Currently, I have 2 seperate clusters. One 'old' 6.0 cluster, and a new cluster for 6.2.
The idea is to have our forwarders forwarding to both clusters at the same time. I modified the outputs.conf on the forwarders, and can see events coming in on both clusters. So far, so good.
When I take a closer look, I can see events dropping on most forwarders:
index=_internal sourcetype=splunkd "has begun dropping events"
I can't find the root cause of this. No queues are blocked, network seems to be ok, and the indexers (both clusters) are fine too. Also, when I look closer on the local queues, I cannot see any alarming levels as well. No throtteling either (no maxkbps messages)

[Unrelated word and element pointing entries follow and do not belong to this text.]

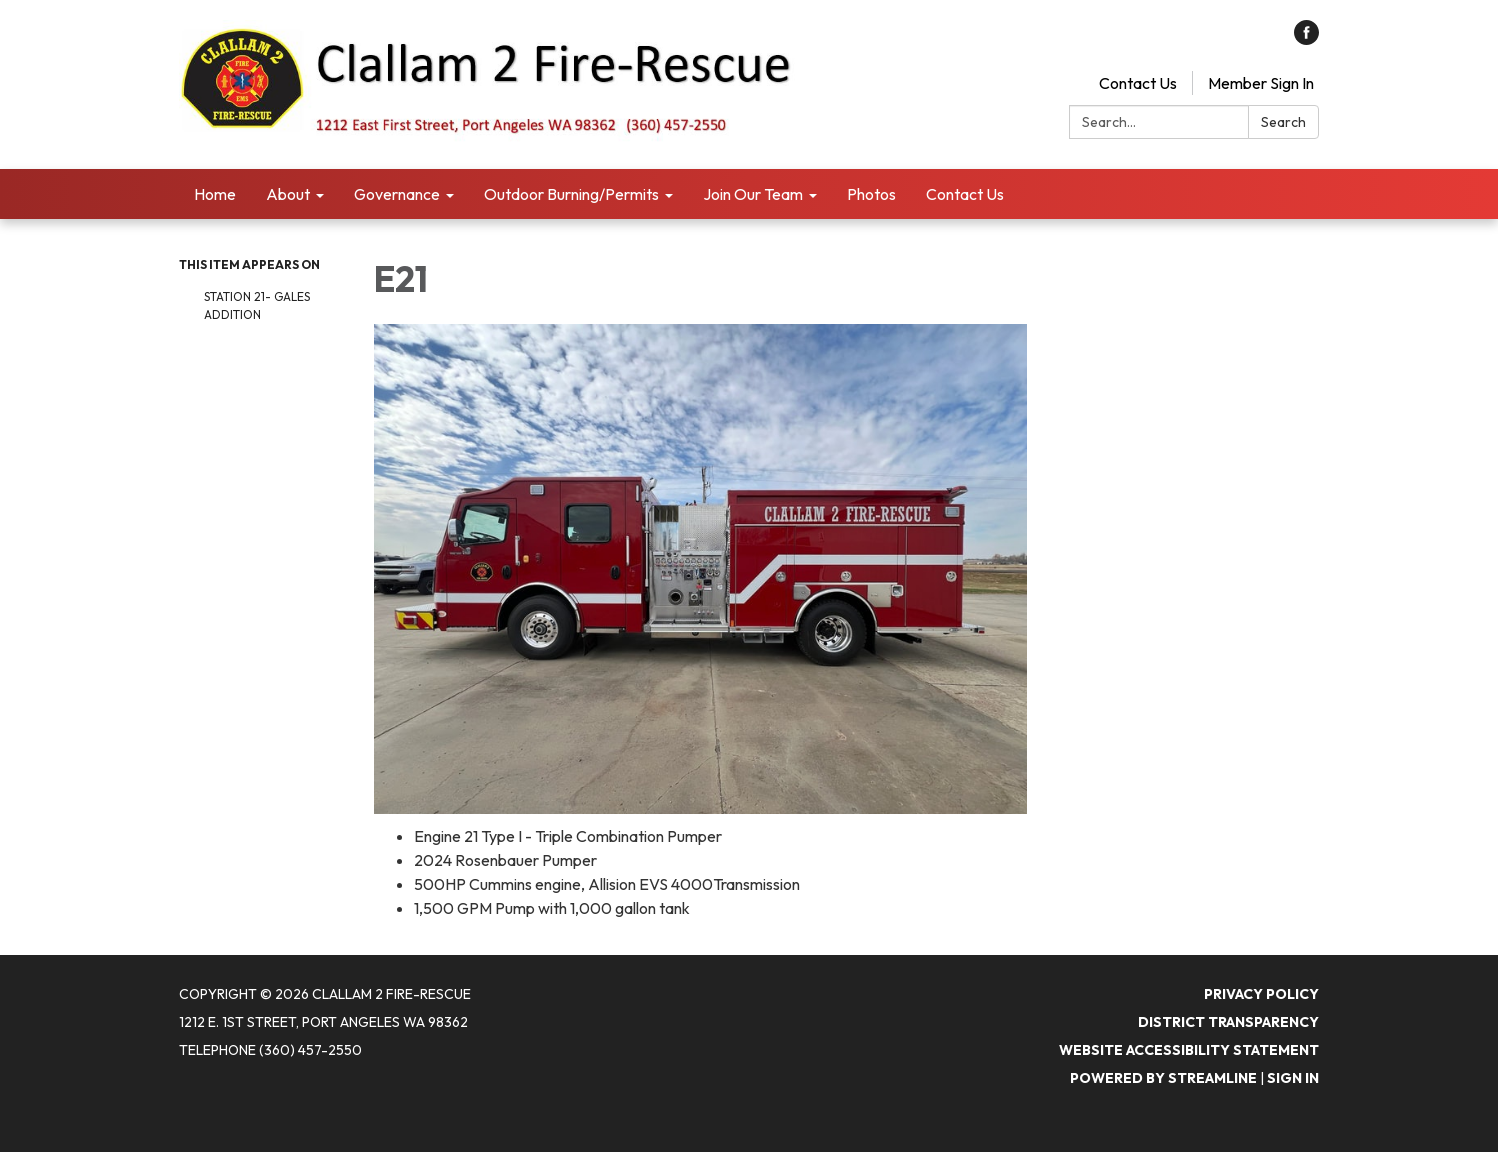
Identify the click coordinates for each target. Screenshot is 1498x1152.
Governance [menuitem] (397, 194)
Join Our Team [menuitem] (753, 194)
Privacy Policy (1261, 994)
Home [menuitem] (215, 194)
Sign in (1293, 1078)
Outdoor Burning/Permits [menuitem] (571, 194)
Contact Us (1138, 83)
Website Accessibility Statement (1189, 1050)
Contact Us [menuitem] (965, 194)
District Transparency (1228, 1022)
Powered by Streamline (1163, 1078)
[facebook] (1306, 39)
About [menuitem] (288, 194)
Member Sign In (1261, 83)
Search (1283, 122)
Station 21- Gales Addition (257, 305)
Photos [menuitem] (871, 194)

index=_internal source="/opt/splunkforwarder/var/log/splunk/metrics.log" group=queue current_size_kb>0
Only message that occurs frequently is "File descriptor cache is full (100), trimming". For what I could find, it should be regarderd as an informational message, not really harming anything.
Who can help me out to find the actual bottleneck?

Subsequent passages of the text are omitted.